PASSAGE TO READ section start
Roughly two years after President Biden signed the Inflation Reduction Act (IRA) into law, finally allowing Medicare to negotiate the prices for some of the most expensive and most frequently dispensed drugs, a key milestone was crossed. On August 15, 2024, the U.S. Department of Health and Human Services published the results of the first Medicare drug price negotiations for ten selected drugs that treat a range of conditions, including diabetes, chronic kidney disease, and rheumatoid arthritis. The prices of these ten drugs will become effective January 1, 2026, and this initial negotiation cycle is projected to deliver billions in savings to Medicare and its beneficiaries. At the same time, pharmaceutical companies and industry allies continue their quest to thwart the implementation of the program through litigation—a quest that has been futile to date.  

This summer has been another busy period in the litigation that began more than a year ago. Drug companies and their allies have pursued a slew of constitutional and statutory claims.  In district courts in Connecticut, New Jersey, and Ohio, federal judges rebuffed the efforts by drug companies and industry allies to derail the program. 

This Expert Column summarizes the courts’ reasoning in these three decisions and considers what future developments in the litigation will look like.

Boehringer Ingelheim 

Boehringer Ingelheim’s drug, Jardiance, treats diabetes, heart failure, and chronic kidney disease. In August 2023, the company filed a lawsuit challenging the Medicare drug negotiation program in Connecticut.
PASSAGE TO READ section end
EXTRACTED ENTRIES section start
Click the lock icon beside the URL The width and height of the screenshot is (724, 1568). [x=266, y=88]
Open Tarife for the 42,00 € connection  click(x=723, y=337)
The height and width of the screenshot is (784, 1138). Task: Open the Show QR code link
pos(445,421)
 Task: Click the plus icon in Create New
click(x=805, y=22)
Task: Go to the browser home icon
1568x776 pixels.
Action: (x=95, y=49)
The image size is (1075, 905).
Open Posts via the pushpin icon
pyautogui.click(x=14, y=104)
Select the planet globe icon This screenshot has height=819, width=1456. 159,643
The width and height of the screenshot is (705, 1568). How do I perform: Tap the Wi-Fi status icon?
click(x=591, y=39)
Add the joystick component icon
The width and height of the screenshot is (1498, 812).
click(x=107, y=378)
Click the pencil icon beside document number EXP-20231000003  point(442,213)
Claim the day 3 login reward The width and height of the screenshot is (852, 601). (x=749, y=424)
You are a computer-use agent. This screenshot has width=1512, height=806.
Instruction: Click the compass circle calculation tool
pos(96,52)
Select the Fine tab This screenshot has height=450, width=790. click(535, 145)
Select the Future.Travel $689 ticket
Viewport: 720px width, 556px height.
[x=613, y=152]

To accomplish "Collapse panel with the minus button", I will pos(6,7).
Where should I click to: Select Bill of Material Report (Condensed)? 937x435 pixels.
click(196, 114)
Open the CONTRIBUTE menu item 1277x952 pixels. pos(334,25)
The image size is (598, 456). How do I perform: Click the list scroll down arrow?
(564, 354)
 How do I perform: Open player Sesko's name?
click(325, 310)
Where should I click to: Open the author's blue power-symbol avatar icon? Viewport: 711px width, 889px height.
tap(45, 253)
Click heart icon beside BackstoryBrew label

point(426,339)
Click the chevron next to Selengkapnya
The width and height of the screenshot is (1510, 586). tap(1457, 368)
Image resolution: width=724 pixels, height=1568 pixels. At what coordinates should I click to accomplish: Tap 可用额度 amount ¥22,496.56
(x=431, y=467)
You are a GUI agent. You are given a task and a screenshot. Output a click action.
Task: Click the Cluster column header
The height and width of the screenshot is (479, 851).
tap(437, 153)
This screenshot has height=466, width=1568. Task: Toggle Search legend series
EXTRACTED ENTRIES section end
▶ _EXERCISE TASKS_
1) From the column on Medicare drug price negotiation, extract word for word the part that opens with the words containing "Roughly two years" and closes with "futile to date.".
2) Continue the column on the Medicare drug price negotiation litigation, picking up after its last sentence.

▶ _ANSWERS TO EACH TASK_
1)
Roughly two years after President Biden signed the Inflation Reduction Act (IRA) into law, finally allowing Medicare to negotiate the prices for some of the most expensive and most frequently dispensed drugs, a key milestone was crossed. On August 15, 2024, the U.S. Department of Health and Human Services published the results of the first Medicare drug price negotiations for ten selected drugs that treat a range of conditions, including diabetes, chronic kidney disease, and rheumatoid arthritis. The prices of these ten drugs will become effective January 1, 2026, and this initial negotiation cycle is projected to deliver billions in savings to Medicare and its beneficiaries. At the same time, pharmaceutical companies and industry allies continue their quest to thwart the implementation of the program through litigation—a quest that has been futile to date.

2)
Boehringer claimed that the negotiation program violates the Fifth Amendment’s Due Process and Takings Clauses, compels speech in violation of the First Amendment, and imposes unconstitutional conditions on participation in a government program. Boehringer further argued that the program requires manufacturers to sign agreements that needed to (but did not) go through notice-and-comment rulemaking, and that the program contemplates an excise tax in violation of the Eighth Amendment’s Excessive Fines Clause. On August 3, 2024, the court sided with the government’s summary judgment motion and denied Boehringer’s motion on multiple grounds.

Fifth Amendment

First, Boehringer argued that the negotiation program violates the Due Process and Takings Clauses of the Fifth Amendment. 

Specifically, Boehringer claimed the program violates the Due Process Clause by forcing Boehringer to transfer its drugs to Medicare beneficiaries at below market rates and to disclose confidential business information through the negotiation process, all without due process of law. Similarly, Boehringer argued that the program violates the Takings Clause by taking its doses without paying the company just compensation for them.

The court held the company “has not been deprived of property” to successfully bring these Fifth Amendment claims as participation in Medicare is voluntary and Boehringer could have avoided the program by opting out of Medicare and Medicaid (on an expedited basis).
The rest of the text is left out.